The church group’s own mission statement said it planned to spend only hours in the devastated capital, quickly identifying children without immediate families and busing them to a rented hotel in the Dominican Republic without bothering to get permission from the Haitian government.

This sounds more like a raid than a rescue mission. Some of the abducted children have living parents or other close relatives in Haiti. In essence, the Baptist group literally swept-up children as they came across them, promising they were going on a “holiday”.

That “holiday” turned out to be an illegal adoption scheme. Another quote from the AP story:

The Idaho churches had elaborate plans before the earthquake to “provide a loving Christian homelike environment” for up to 200 Haitian and Dominican boys and girls in the Magante beach resort, complete with a school and chapel as well as villas and a seaside cafe catering to adoptive U.S. parents.

“One of the reasons that our church wanted to help is because we believe that Christ has asked us to take the gospel of Jesus Christ to the whole world, and that includes children,” Henry, the senior pastor, said.

The speaker is Reverend Clint Henry of the Central Valley Baptist Church of Idaho.

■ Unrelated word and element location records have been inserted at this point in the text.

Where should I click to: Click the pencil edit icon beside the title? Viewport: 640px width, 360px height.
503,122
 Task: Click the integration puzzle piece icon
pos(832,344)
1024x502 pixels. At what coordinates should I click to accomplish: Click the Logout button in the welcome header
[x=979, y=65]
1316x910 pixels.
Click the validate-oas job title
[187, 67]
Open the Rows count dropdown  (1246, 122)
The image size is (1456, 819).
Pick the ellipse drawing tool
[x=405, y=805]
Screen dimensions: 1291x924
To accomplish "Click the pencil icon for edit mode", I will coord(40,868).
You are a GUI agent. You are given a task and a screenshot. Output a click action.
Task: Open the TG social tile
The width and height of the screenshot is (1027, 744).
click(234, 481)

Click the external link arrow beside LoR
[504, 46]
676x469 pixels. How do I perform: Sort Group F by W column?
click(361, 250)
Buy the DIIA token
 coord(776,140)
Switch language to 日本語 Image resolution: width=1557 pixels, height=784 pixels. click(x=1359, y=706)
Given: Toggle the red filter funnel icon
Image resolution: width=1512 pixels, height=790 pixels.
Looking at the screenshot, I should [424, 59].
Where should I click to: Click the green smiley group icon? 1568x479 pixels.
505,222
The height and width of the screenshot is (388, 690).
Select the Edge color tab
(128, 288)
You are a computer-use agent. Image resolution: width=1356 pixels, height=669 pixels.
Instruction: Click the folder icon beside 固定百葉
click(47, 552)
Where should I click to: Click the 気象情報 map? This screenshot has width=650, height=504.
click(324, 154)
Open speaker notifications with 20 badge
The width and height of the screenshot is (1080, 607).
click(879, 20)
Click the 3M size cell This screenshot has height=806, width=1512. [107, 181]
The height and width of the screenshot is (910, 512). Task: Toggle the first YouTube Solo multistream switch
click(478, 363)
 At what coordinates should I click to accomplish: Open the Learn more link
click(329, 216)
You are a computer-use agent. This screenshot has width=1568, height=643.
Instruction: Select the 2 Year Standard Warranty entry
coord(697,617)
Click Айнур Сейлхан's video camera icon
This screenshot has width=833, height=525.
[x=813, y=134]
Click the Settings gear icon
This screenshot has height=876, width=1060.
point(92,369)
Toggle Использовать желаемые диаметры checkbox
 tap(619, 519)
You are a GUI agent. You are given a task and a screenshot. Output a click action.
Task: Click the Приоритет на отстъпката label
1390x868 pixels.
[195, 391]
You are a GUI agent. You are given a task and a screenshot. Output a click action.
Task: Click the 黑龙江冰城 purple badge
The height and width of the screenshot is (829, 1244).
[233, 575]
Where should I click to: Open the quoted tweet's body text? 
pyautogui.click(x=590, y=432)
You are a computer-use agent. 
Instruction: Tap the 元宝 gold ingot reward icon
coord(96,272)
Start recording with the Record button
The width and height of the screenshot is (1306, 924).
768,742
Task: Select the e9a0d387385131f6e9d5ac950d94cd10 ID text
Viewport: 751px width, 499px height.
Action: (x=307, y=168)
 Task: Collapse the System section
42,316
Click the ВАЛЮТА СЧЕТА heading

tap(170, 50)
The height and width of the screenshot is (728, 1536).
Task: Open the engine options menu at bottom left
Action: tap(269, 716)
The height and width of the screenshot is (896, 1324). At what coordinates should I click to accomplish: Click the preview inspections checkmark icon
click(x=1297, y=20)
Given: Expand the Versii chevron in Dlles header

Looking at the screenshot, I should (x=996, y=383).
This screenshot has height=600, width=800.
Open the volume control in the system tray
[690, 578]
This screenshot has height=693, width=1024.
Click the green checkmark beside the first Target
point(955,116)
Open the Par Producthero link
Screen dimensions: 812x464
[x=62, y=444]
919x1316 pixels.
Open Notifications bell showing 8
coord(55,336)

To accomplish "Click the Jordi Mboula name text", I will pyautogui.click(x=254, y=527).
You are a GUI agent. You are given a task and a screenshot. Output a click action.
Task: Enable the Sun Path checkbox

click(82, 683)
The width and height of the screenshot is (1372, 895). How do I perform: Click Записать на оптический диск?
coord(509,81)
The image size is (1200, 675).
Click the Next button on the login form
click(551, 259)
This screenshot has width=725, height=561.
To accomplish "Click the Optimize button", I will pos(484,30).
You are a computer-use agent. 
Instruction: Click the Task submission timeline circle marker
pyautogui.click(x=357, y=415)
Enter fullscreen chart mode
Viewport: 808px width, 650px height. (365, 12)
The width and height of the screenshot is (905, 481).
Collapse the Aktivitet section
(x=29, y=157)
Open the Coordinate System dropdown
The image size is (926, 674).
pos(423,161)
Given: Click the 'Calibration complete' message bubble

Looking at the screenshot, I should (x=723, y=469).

No mention is made if the church was planning to charge for these “adoptions”. But the underlying meaning is clear: in its arrogance this church group feels it knows what is best for these children, regardless of any laws they might break, any families they might harm, or any other religious traditions the children have been raised in. And if they did plan to take money for the “adoptions”, they become traffickers in kidnapped children, victimizing the children and their lawful families for material gain.

Haiti has been exploited throughout its over 200 year history, primarily by the United States government, business interests, and religious groups who claim to be “helping” the Haitians through the indoctrination Reverend Henry spoke of: taking the gospel to the whole world, whether the world wants it or not. Much like communism during the 20th century they seem to dream of global hegemony. And they seem to think their beliefs place them above such temporal authorities as governments, laws, and human rights.